Recently, I encountered a series of situations that bothered me. First, the computer broke down. After it was repaired, the printer stopped working right. Finally, the printer problem was solved, and then my husband got into a car accident. The car was damaged, and it cost more than five thousand yuan to repair it. But the windshield was not installed properly, and it leaked. It still leaks even after having it repaired many times. Suddenly I became vigilant. I realized my cultivation was not diligent during this period of time, and there was also pursuit of comfort. My attachment of sexual attraction and desire has yet to be let go as well as the attachment to doing things. I found many attachments that were on the surface, but I felt that I had yet to find the attachment that was hidden at a deeper level. I recalled carefully that, for the past few years, the biggest goal in my ordinary work was to pay off debts, because I had borrowed hundreds of thousands from friends and relatives to buy a house and car. Other than for living expenses, the vast majority of what I earned was used to pay off debts. I felt pressured to pay the debts early, so when I saw that I only had two to three hundred thousand left to pay off, I was relieved and thought that I could finish paying the debt in a matter of months. As a result, I encountered a series of troubles and did not pay a single cent during these months. Instead, I had to fork out more than one hundred thousand. This was really “haste makes waste.” There were two hidden attachments, the attachments to time and to consummation. There was a fear that I could not reach consummation if I did not finish paying the debts. As this attachment was not let go of in the long-term, it caused a series of interferences. Now that I have found them, I feel very relaxed, as the heavy substance in my head is gone.

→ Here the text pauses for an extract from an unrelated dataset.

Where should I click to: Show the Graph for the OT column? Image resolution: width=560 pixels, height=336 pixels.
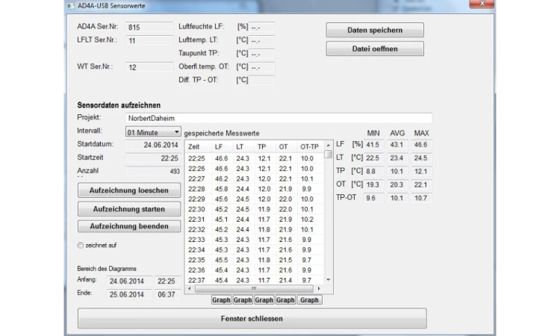click(x=285, y=300)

My xinxing was tempered at work, and I took advantage of the favorable environment to validate Dafa and save predestined people. In my spare time, I do some Dafa projects, send forth righteous thoughts, study the Fa and do the exercises, and coordinate with fellow practitioners. During these years, protected by Master, I've been able to walk my path. I hope we can progress together with diligence in the time remaining.